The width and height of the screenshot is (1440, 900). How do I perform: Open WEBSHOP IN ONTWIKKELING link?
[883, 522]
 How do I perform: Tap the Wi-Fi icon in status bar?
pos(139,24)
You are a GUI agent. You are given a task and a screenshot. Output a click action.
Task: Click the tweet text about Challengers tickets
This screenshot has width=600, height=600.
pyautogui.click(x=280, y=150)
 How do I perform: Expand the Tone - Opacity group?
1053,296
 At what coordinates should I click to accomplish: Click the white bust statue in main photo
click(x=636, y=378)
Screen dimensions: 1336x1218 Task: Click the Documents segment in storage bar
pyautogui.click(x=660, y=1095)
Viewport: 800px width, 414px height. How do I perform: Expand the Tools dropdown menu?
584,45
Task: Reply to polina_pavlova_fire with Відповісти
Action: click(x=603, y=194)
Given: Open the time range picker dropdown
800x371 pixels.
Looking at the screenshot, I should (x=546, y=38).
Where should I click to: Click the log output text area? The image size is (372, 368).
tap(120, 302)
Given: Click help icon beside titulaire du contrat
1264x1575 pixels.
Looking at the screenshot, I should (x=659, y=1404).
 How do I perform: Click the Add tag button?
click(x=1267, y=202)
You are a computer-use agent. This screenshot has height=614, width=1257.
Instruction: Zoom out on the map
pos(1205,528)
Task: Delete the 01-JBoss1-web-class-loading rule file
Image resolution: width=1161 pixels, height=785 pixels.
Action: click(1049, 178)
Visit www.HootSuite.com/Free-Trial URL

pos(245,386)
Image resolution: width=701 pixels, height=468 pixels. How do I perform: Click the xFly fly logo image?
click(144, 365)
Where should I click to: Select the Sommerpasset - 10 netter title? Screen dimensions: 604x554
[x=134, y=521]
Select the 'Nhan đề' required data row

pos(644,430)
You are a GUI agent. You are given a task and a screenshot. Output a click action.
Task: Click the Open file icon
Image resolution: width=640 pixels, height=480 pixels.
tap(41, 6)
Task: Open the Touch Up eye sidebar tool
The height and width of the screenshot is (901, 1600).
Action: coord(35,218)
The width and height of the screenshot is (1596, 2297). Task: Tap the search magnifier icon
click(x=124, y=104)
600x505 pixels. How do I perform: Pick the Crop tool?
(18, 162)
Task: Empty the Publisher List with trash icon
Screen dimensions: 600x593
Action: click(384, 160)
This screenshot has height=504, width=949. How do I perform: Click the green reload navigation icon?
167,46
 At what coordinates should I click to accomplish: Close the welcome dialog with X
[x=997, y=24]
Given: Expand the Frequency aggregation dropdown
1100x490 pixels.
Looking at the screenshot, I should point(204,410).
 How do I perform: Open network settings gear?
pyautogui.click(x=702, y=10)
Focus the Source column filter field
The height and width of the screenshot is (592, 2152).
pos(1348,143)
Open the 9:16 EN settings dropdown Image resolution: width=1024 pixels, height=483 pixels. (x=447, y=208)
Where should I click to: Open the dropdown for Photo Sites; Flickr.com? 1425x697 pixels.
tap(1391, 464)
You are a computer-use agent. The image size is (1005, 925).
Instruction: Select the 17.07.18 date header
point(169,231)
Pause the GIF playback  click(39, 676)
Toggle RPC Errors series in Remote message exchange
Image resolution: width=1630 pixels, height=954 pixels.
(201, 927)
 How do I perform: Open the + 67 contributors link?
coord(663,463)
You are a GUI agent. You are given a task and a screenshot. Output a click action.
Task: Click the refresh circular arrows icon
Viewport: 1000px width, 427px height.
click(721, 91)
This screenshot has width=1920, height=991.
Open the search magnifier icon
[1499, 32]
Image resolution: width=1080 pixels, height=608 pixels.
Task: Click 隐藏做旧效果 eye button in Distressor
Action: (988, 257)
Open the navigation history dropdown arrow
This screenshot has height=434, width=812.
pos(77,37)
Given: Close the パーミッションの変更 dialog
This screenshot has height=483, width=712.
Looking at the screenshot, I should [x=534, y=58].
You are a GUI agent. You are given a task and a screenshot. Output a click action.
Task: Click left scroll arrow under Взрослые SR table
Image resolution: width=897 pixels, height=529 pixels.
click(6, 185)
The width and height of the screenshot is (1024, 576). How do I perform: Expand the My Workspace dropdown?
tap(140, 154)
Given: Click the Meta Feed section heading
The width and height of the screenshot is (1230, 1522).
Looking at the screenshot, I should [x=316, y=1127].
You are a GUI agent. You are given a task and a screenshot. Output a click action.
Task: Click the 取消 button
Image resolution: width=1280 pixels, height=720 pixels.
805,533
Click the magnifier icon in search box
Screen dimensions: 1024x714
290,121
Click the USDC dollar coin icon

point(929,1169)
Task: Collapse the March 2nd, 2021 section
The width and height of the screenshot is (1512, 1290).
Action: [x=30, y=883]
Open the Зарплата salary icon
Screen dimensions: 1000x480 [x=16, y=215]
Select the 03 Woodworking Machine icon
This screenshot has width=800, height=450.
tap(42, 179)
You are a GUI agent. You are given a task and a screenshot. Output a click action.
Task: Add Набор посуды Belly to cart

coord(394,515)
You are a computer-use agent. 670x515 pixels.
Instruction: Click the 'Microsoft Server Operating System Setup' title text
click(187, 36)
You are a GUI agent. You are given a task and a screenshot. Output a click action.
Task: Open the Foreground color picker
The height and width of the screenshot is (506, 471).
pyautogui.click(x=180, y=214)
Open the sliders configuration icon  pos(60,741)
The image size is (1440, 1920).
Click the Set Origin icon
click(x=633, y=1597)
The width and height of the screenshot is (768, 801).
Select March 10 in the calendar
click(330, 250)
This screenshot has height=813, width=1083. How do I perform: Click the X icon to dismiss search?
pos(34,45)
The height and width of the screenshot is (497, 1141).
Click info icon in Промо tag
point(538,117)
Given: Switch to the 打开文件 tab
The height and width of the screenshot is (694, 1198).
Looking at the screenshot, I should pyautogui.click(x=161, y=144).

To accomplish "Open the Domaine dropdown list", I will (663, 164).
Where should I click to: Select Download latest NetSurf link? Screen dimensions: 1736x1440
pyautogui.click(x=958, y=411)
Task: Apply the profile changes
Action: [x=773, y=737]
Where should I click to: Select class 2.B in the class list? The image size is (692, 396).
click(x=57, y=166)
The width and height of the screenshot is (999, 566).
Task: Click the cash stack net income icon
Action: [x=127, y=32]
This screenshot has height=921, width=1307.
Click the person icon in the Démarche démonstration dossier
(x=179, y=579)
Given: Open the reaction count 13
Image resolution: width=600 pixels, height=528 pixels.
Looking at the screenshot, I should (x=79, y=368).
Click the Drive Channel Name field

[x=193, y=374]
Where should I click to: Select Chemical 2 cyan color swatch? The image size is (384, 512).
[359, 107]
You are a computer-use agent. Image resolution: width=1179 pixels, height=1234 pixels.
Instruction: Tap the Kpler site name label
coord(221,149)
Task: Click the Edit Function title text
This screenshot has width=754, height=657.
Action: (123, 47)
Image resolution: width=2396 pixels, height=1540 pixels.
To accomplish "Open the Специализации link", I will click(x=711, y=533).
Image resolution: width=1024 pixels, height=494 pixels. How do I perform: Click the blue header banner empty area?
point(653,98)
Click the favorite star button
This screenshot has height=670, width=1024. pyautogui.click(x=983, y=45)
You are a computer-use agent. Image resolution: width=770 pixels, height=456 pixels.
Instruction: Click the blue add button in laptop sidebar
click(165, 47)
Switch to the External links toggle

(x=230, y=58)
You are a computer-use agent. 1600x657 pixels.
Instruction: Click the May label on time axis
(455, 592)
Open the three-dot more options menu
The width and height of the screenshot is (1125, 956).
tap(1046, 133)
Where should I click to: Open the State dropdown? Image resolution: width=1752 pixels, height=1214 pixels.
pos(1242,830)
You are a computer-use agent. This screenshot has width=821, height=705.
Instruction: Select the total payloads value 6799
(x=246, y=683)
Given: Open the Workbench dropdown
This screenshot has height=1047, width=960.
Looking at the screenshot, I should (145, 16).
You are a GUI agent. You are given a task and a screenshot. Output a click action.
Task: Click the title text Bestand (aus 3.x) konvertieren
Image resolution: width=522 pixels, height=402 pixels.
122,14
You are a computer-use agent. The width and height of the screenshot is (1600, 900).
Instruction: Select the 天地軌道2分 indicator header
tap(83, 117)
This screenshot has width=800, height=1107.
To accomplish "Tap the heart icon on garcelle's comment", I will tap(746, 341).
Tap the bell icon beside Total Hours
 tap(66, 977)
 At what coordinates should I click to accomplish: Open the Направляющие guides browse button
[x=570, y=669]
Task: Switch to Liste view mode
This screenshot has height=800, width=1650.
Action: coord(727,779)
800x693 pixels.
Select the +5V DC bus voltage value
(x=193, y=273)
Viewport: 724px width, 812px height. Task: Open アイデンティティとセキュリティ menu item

■ ■ ■ ■ ■

◆ EXERCISE DESCRIPTION
All lines above from the one containing "Instruction: Tap the Kpler site name label" to the one containing "Task: Click the title" must be repeated exactly, both lines included, and no others.

◆ RESPONSE AREA
Instruction: Tap the Kpler site name label
coord(221,149)
Task: Click the Edit Function title text
This screenshot has width=754, height=657.
Action: (123, 47)
Image resolution: width=2396 pixels, height=1540 pixels.
To accomplish "Open the Специализации link", I will click(x=711, y=533).
Image resolution: width=1024 pixels, height=494 pixels. How do I perform: Click the blue header banner empty area?
point(653,98)
Click the favorite star button
This screenshot has height=670, width=1024. pyautogui.click(x=983, y=45)
You are a computer-use agent. Image resolution: width=770 pixels, height=456 pixels.
Instruction: Click the blue add button in laptop sidebar
click(165, 47)
Switch to the External links toggle

(x=230, y=58)
You are a computer-use agent. 1600x657 pixels.
Instruction: Click the May label on time axis
(455, 592)
Open the three-dot more options menu
The width and height of the screenshot is (1125, 956).
tap(1046, 133)
Where should I click to: Open the State dropdown? Image resolution: width=1752 pixels, height=1214 pixels.
pos(1242,830)
You are a computer-use agent. This screenshot has width=821, height=705.
Instruction: Select the total payloads value 6799
(x=246, y=683)
Given: Open the Workbench dropdown
This screenshot has height=1047, width=960.
Looking at the screenshot, I should (145, 16).
You are a GUI agent. You are given a task and a screenshot. Output a click action.
Task: Click the title text Bestand (aus 3.x) konvertieren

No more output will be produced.